Malaysians jam capital to demand reform, PM’s ouster
Tens of thousands of Malaysians swarmed central Kuala Lumpur on Saturday to call for the prime minister’s ouster over corruption allegations and demand broader reforms, defying warnings by police who had declared the rally illegal.
Streets near the capital’s heart became expanses of yellow, with demonstrators donning the colors of Malaysia’s reform movement in a carnival atmosphere of political speeches, musical performances, deafening vuvuzelas and selfies.
Leading civil-society group BERSIH, which organized the gathering, had planned to occupy the city’s Independence Square overnight.
But that appeared foiled, with security barriers and hundreds of police barring access to the historic area.
Members of Prime Minister Najib Razak’s cabinet have admitted he received nearly US$700 million in mysterious deposits into his personal bank accounts starting in 2013.
The revelation, brought to light by the Wall Street Journal last month, has crystallized the frustrations of many Malaysians fed up with recurring government corruption scandals.
“I have a six-month-old baby. I want her to grow up in a democratic and corruption-free country,” said demonstrator Ng Chong Yee, a businessman.
“We need to let the government know we are angry. If we sit at home, they will not realize this.”
Previous rallies organized by BERSIH — first formed to press for reform of an electoral system it considers biased in the 58-year- old government’s favor — have ended in clashes with police, most recently in 2012.
But there were no incidents reported and crowds began to thin by late afternoon. Rally organizers said a cohort intended to stay on the capital’s streets overnight.
Malaysian media outlets estimated the crowds at up to 80,000.
Earlier Saturday, Najib denounced the rally as disrespectful towards Monday’s National Day.
“Are they that shallow and poor in their patriotism and love for their motherland?” he was quoted saying Saturday by state-run Bernama news agency.

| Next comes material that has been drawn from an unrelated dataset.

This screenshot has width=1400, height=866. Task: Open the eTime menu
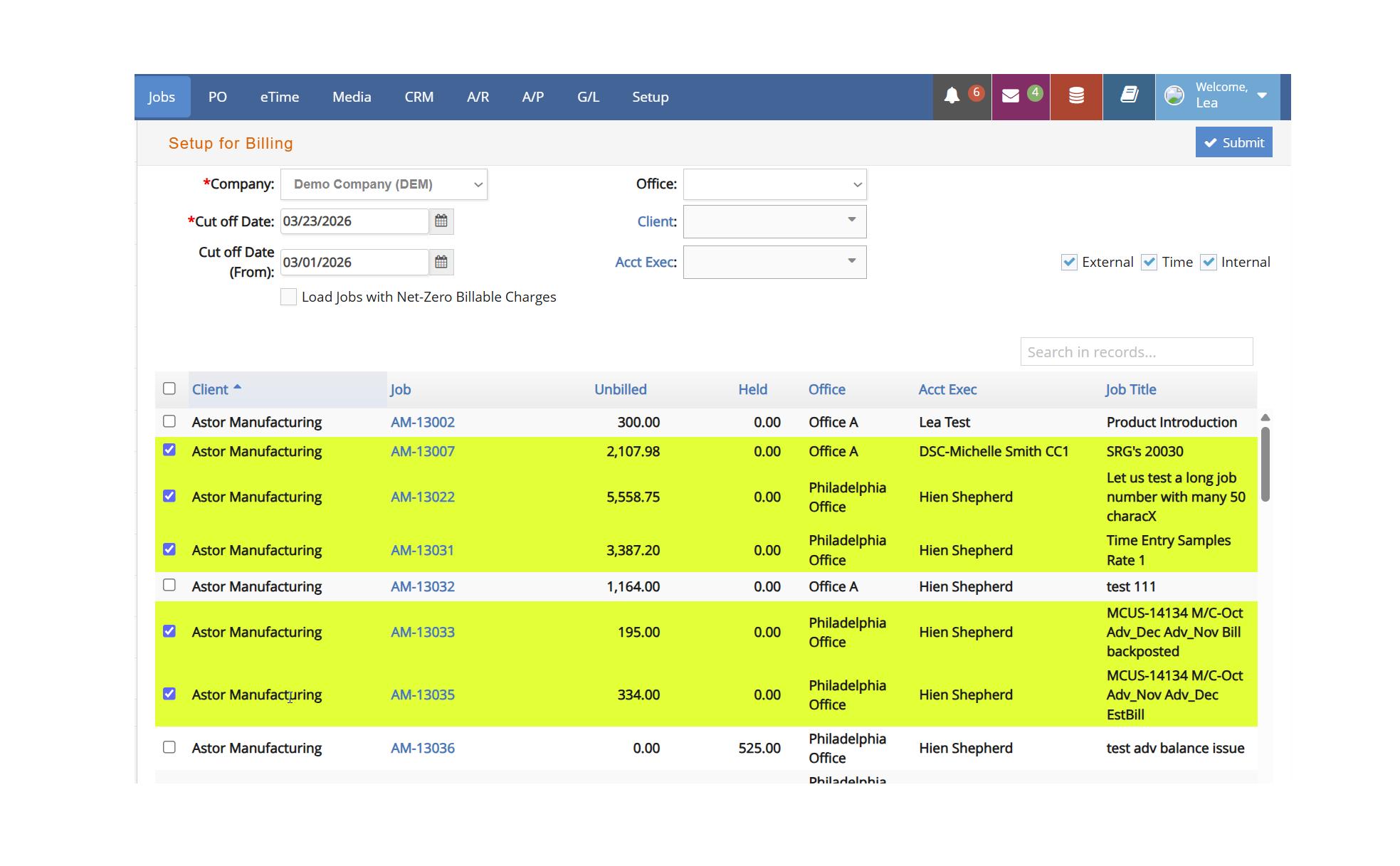[279, 97]
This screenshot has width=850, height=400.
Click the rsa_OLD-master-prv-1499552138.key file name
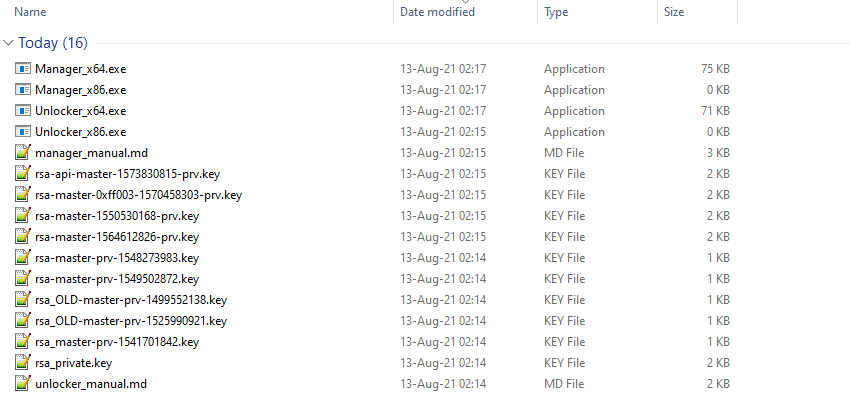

Smaller gatherings also were reported in the cities of Kuching and Kota Kinabalu on Borneo island.
Najib’s cabinet ministers say the money transfers were legitimate “political donations” from unidentified Middle Eastern sources but have given no further details.
The accounts have been closed and the fate of the money has not been explained.
But the official explanations have been widely mocked.
Influential retired former premier Mahathir Mohamad, a harsh Najib critic, has called the “political donations” claim “absurd.”
In a statement Saturday, Transparency International chairman Jose Ugaz said Najib’s government has “failed to tackle the corruption scandals it faces, and people in positions of responsibility are acting with impunity.”
Najib recently sacked officials or absorbed into his cabinet parliamentarians who were probing the matter, leaving the status of investigations unclear.
The premier had already been under pressure over months of allegations that huge sums had disappeared from deals involving heavily indebted state investment company 1Malaysia Development Berhad (1MDB), which Najib launched in 2009.
Recent reports also have detailed alleged multi-million-U.S.dollar overseas investments by Najib family members.
Najib and 1MDB vehemently deny wrongdoing.
The longtime regime already had been losing voter support over its recurring scandals and tough treatment of critics.
After taking power in 2009, Najib sought to halt this by vowing to end corruption, authoritarianism, and to reform controversial race-based preferences for Muslim ethnic Malays, the multi-racial country’s majority group.
But those initiatives are either stalled or have been reversed by Najib as he falls back on his government’s conservative rural Malay base to shore up support.
Economic issues have exacerbated public unease, including a new consumption tax widely blamed for raising prices.
The ringgit currency has slid to 17- year lows, with investors rattled by the Najib funding fiasco and broader concerns over Malaysia’s economy.
“While there is corruption in the government, they are imposing the (consumption tax) on the people. The masses are fed up,” leading reform activist Ambiga Sreenevasan told AFP at the rally.
Najib insists the economy is in solid shape. He calls the graft allegations a “conspiracy” by unnamed opponents to topple him.
Najib recently purged critics from his cabinet and is widely expected to ride out the turmoil thanks to his government’s firm control of key institutions such as the police and judiciary.
(Left) Protesters sit along the main road in downtown Kuala Lumpur during a rally organized by pro-democracy group BERSIH, Saturday, Aug. 29.
(Right) Activists from the Coalition for Clean and Fair Elections (BERSIH) march during a rally in Kuala Lumpur, on Saturday.